Though it’s controversial, with vets lining up on either side of the aisle, there are some indications that a raw diet may be beneficial for dog epilepsy. This diet is high in protein and comprises uncooked foods fed in their whole form, including raw meaty bones, fat, and vegetables. Plus, you’ll eliminate the additives, many of which are harmful to dogs who have seizures, that are found in ordinary dog foods. Your dog will eat better than you! The irony of that isn’t lost on us, we can assure you.
At the very least, you’ll want to avoid commercial diets that are filled with stabilizing agents, fillers, artificial colors, and other chemicals, as these chemicals can affect your dog’s brain activity. And you may want to ask your vet about a prescription diet formulated especially for dogs with epilepsy.
If you take your dog to a holistic vet, they might suggest supplementing your Schnoodle’s diet with a variety of vitamins. Holistic vets also often recommend choline and lecithin, used in the human treatment of epilepsy, as well as vitamin C and zinc. They may also suggest B vitamins, as it’s theorized that a deficiency in B vitamins can cause seizures.

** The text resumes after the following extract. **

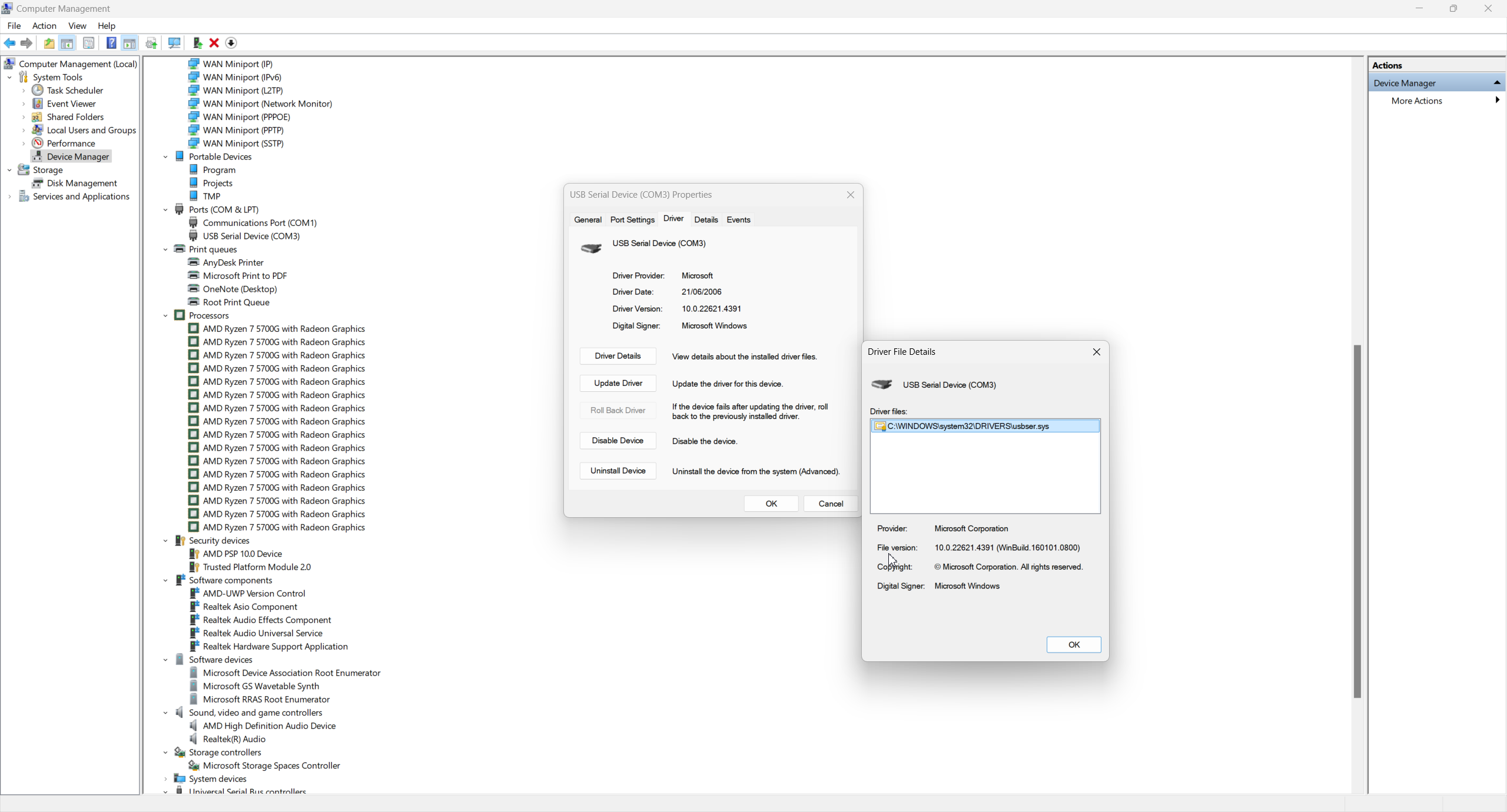Click the vertical scrollbar in device list
Image resolution: width=1507 pixels, height=812 pixels.
click(x=1357, y=521)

Acupuncture has been a key component of traditional Chinese medicine since at least 770 BC. It involves the insertion of very thin needles through the skin at strategic points on the body. Traditional Chinese medicine looks at acupuncture as a way of balancing the flow of energy through pathways in your body. Western practitioners simply view it as a way to stimulate nerves, muscles, and connective tissue. It’s this stimulation of the nervous system that probably explains its effectiveness in treating dog epilepsy.
There has long been anecdotal evidence that CBD is effective in controlling seizures in dogs. CBD, or cannabidiol, is made from a non-psychotropic (meaning your dog will not get “high”) part of the Cannabis plant. It’s believed to be effective because of its anticonvulsant properties.
A study completed by a neurologist at Colorado State University’s James L. Voss Veterinary Teaching Hospital reinforced recently this theory. They found that 89% of dogs who received CBD in the clinical trial had a reduction in the frequency of seizures. The author of the study believes that CBD may become an acceptable alternative to existing anticonvulsive drugs.
The AKC Canine Health Foundation also recently announced a major clinical trial to study CBD as a treatment for epilepsy in dogs. It will be the first large-scale study to examine the effects of CBD on seizure activity in canines. So, if your Schnoodle is suffering from epilepsy, be sure to monitor these developments.
How To Help Your Schnoodle Live a Fulfilling Life With Epilepsy
Even if your Schnoodle gets diagnosed with dog epilepsy, there’s no reason they can’t have a full and wonderful life by your side. As long as you keep up with your vet visits and make sure they’re on the proper medication, chances are that the impact of this disease on their life will be minimal. Just remember to keep their diet healthy, give them lots of exercise, and make their lives as stress-free as possible. With the proper care, you and your Schnoodle will have many happy years together!